In your mind's eye picture how many bottles you might see on display, then picture how much space you need to store them. Another problem becomes apparent. On display there may be 30-100 bottles of liquor lined up in a way that their labels are visible.
This does not maximize storage space, but having the label visible serves two primary purposes:
1. Customers can easily see what's available and
2. Perhaps more importantly, especially for busy bars, the bartender can quickly find and grab a bottle when needed.
If the bottles are stored in fridges, either top or front open, they will need to be stored one in the front of the other to best fill the space.
An important axiom in restaurants is that your peak business is constrained by how many customers you can serve at once. Having to open doors every time you wish to pour a drink is a massive time sink. Perhaps if only 1 or 2 drinks were made every 10 minutes then it would be trivial, but if bartender needs to make 3+ drinks a minute(and a good owner will build to support busy times), or if 3 or more bartenders need to do this, then the 4-30 seconds seconds it takes to open the door find the the bottle, and/or clear bar path obstructions this causes add up to massive increases in wait time.
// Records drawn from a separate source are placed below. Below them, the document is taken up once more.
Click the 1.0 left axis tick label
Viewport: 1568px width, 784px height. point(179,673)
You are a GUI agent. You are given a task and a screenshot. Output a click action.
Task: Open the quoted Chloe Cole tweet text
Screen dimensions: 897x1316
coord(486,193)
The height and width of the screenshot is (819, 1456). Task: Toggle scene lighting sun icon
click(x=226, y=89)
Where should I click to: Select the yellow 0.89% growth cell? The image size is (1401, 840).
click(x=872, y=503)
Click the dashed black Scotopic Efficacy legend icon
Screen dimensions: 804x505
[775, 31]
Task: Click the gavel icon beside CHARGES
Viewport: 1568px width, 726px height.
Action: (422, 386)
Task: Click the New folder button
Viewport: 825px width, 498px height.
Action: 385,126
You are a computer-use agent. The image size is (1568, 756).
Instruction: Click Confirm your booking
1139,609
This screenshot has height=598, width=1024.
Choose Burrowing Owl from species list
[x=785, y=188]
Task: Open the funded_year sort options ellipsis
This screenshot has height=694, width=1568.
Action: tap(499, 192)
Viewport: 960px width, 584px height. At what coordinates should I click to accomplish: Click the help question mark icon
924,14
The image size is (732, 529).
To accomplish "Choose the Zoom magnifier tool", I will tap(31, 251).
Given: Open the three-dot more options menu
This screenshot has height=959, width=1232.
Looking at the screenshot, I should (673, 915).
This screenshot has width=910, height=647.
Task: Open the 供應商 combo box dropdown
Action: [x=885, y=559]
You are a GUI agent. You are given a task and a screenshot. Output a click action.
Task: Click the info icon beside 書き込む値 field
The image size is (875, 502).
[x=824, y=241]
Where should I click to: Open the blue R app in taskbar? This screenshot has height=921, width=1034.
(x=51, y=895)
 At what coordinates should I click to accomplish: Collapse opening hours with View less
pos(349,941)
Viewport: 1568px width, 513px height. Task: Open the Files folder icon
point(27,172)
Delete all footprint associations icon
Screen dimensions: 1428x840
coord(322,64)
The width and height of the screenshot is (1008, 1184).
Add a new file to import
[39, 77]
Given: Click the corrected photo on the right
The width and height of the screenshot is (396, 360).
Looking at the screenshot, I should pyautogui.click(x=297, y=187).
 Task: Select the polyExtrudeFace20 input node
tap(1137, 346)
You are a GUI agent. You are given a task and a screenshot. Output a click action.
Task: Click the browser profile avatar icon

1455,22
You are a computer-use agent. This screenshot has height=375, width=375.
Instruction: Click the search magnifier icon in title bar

Moderately Busy bar with well-skilled bartenders scenario:
4 bartenders making 3 drinks each per minute = ~12 customers served per minute.
Goal- guests greeted in 30 seconds, drinks delivered with a minute of greet time. Why? This is roughly the time window for someone to feel they got great bar service. This is a widely upheld service standard.
Each drink takes 20 seconds to make. Add 4 seconds to each drink and also assume that sometimes there will be wait at the door to get the correct liquor, or the open door is blocking the path.
Possible cost of having a door: the door can add (3 drinks x 4 seconds)x 3 bartenders = 36 seconds every minute to each bartender. More than a 50% increase to serve 12 customers. The service standard can not be met and the number of people served per minute with the same staff falls considerably to ~7 (12/96=.125 guests per second *60 seconds = 7.5 guests per minute)
This could problem could be mitigated by increasing the size of the bar to hold shallow, but long refrigerators that have sliding doors and allow for alcohol to be seen and easily grabbed. However, this does not solve the problem of people who don't want ice and it costs a considerable amount more in square footage, and refrigeration cost.
And of course all of these concerns are easily answerable with using scooped ice versus refrigerators. Scooped ice is elegant, refrigerating all the bottles is a kluge.
Good logistics and bar design do a lot of work towards serving customers in a bar and towards reaching profitability. With elite logistics you only need average bartenders to create excellent service. Add elite bartenders to elite logistics and you create world-class service. On the other hand poor logistics can make elite bartenders seem only average and make average bartenders nearly worthless.
One last thing: Adding ice adds to perceived value with very little relative cost. The glass size can be doubled and still be filled with the same amount of liquor. While in truth you are getting the same volume of alcohol and/or mixer it appears like you are getting more add the cost of a penny or less for the ice.